----- Records for this exercise -----

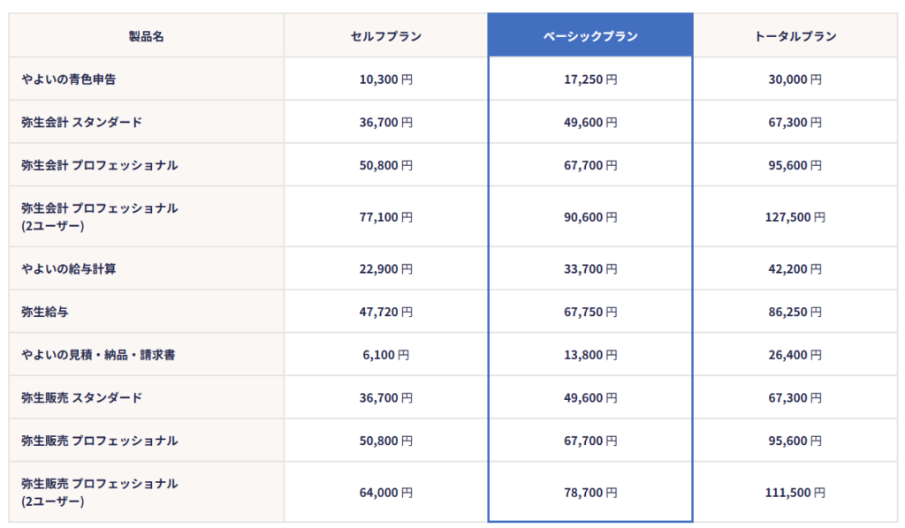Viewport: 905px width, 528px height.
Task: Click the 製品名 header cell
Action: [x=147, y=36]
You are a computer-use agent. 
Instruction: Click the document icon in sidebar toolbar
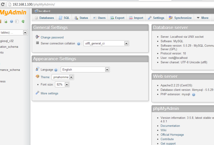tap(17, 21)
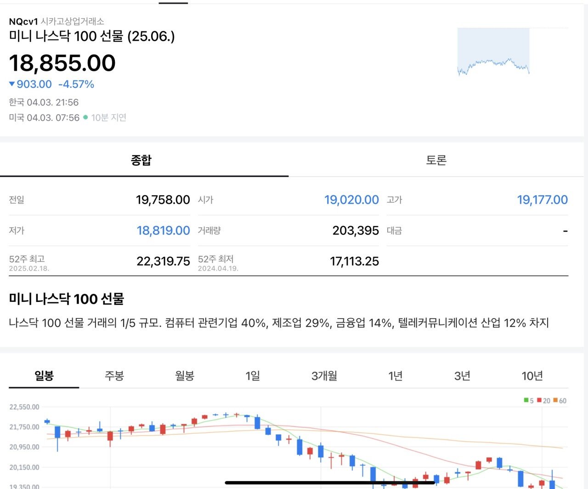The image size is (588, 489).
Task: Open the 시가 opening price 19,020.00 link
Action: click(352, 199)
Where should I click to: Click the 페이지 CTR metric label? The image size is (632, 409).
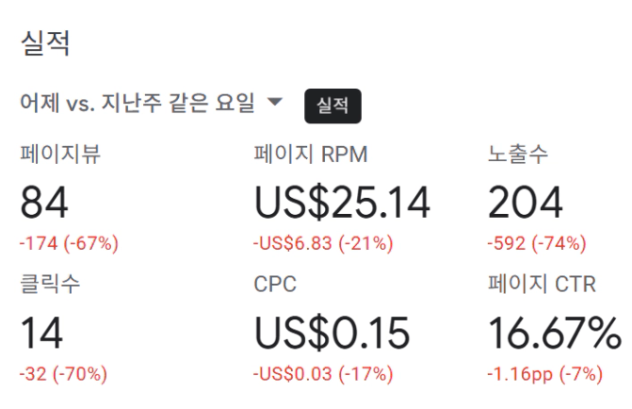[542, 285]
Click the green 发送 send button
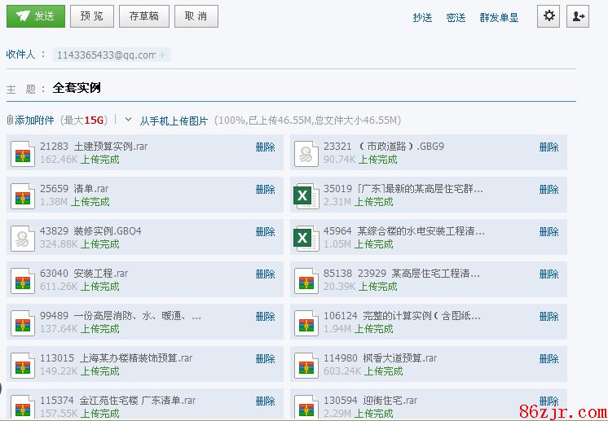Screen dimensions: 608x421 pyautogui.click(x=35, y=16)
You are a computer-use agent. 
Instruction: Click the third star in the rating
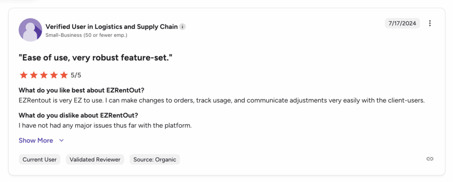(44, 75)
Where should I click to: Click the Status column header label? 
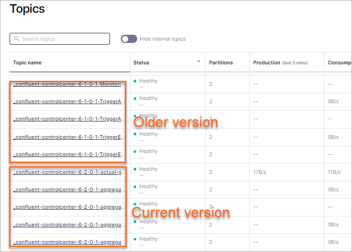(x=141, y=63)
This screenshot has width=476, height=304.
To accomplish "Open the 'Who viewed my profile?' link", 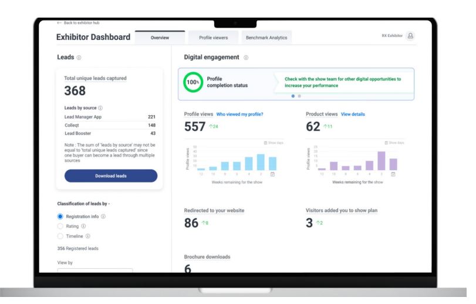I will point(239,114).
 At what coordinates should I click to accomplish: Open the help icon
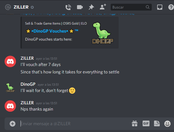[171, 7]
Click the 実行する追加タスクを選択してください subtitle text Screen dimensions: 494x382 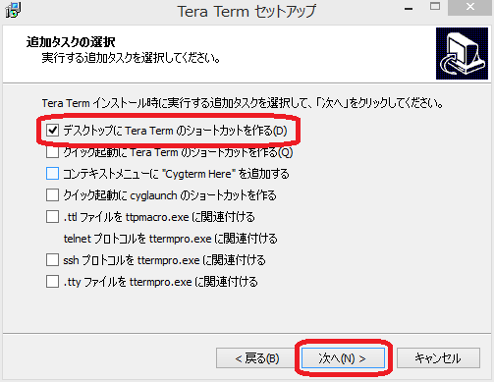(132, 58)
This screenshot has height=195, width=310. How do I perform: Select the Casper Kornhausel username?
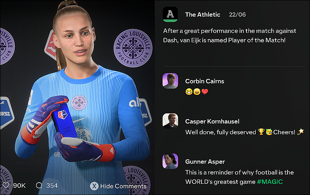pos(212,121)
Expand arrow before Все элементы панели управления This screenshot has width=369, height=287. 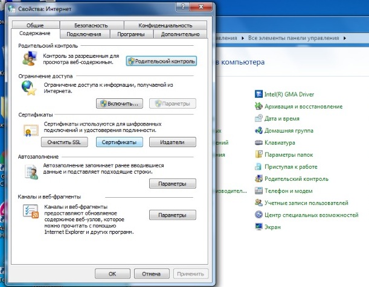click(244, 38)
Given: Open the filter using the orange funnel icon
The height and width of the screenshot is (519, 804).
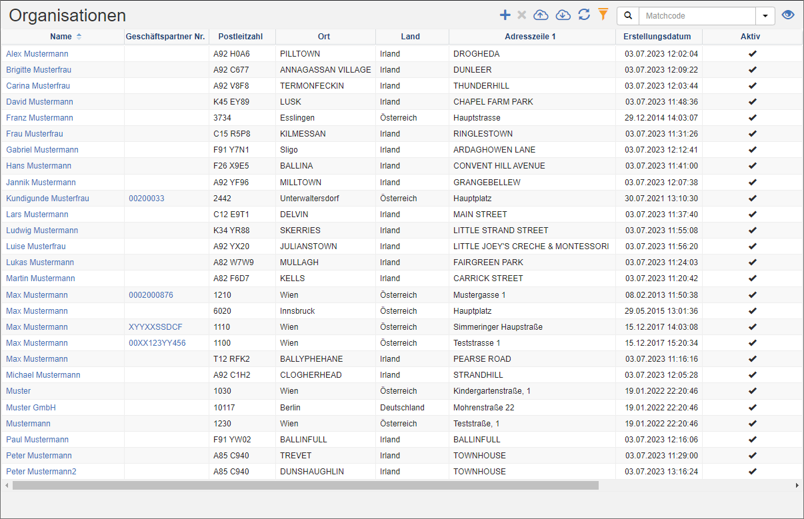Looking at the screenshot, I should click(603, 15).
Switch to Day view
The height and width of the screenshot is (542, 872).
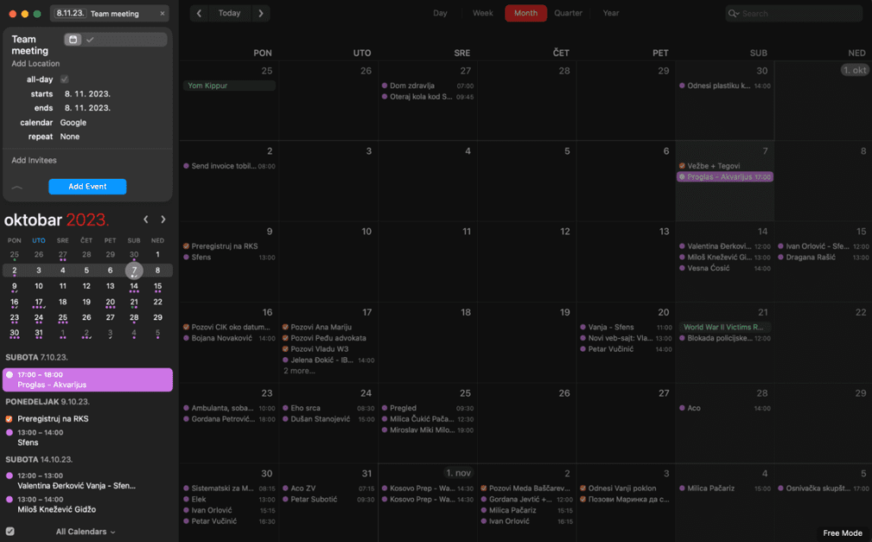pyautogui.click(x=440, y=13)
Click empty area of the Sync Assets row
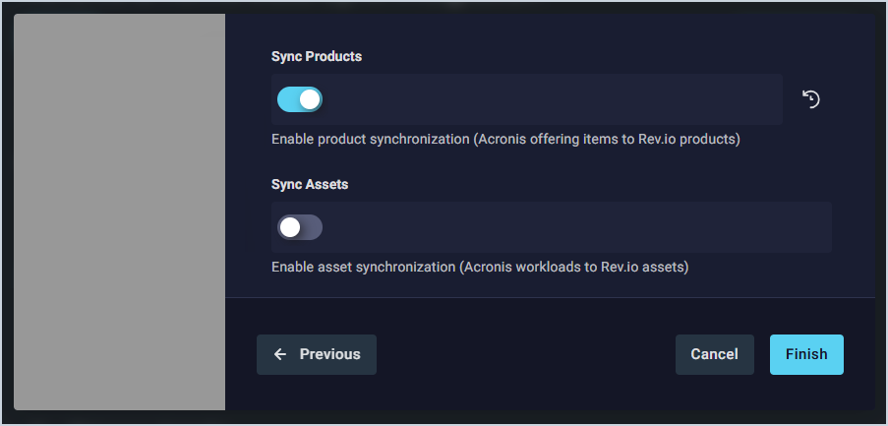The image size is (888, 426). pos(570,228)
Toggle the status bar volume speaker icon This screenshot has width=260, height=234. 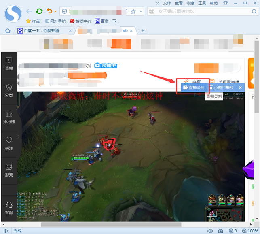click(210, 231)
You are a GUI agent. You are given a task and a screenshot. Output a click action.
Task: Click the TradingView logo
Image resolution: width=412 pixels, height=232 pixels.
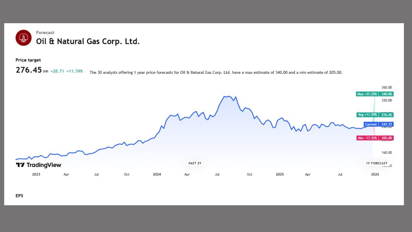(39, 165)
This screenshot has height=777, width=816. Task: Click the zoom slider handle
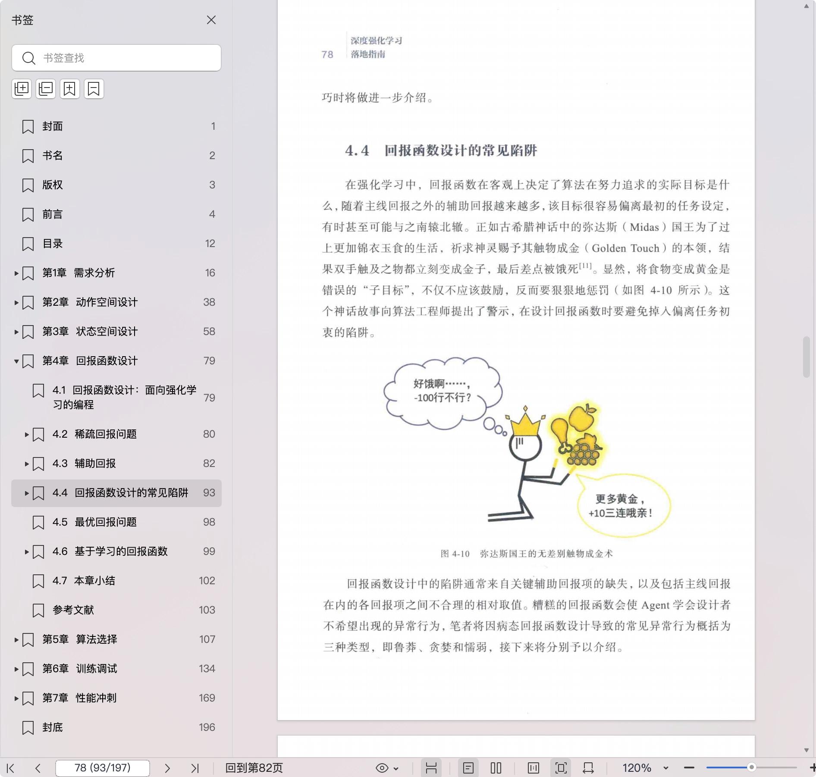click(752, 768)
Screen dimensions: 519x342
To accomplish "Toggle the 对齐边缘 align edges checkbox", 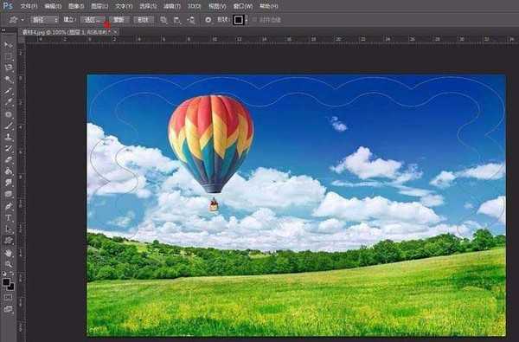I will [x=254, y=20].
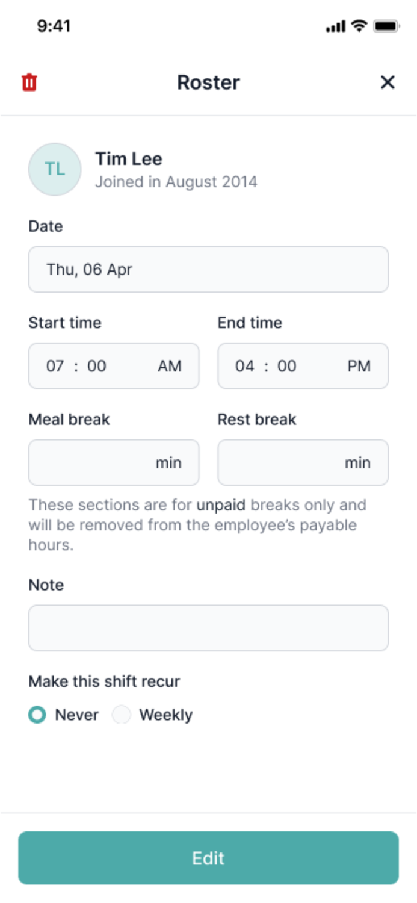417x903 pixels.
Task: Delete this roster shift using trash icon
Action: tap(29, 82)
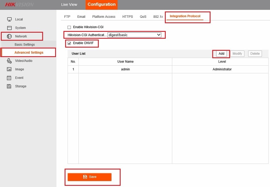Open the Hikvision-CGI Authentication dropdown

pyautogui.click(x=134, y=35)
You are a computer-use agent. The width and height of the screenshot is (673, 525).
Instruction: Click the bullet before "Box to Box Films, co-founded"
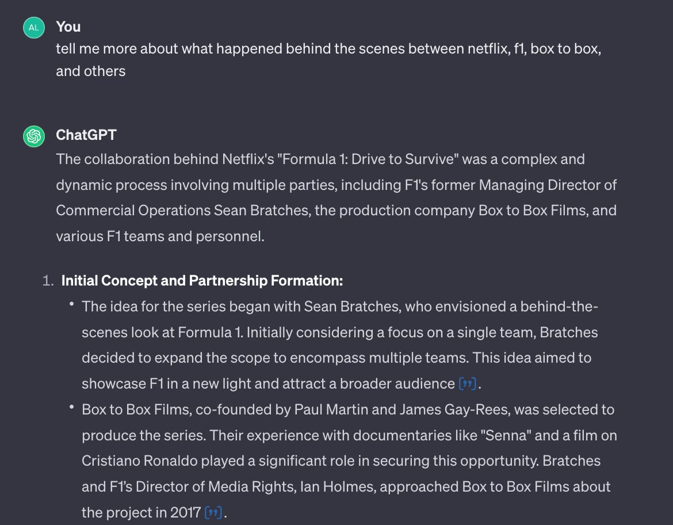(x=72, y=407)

-----

_Task instructions_. Answer with nothing but the count of lines in the entries that hold the word "agent".

_Answer space_. 4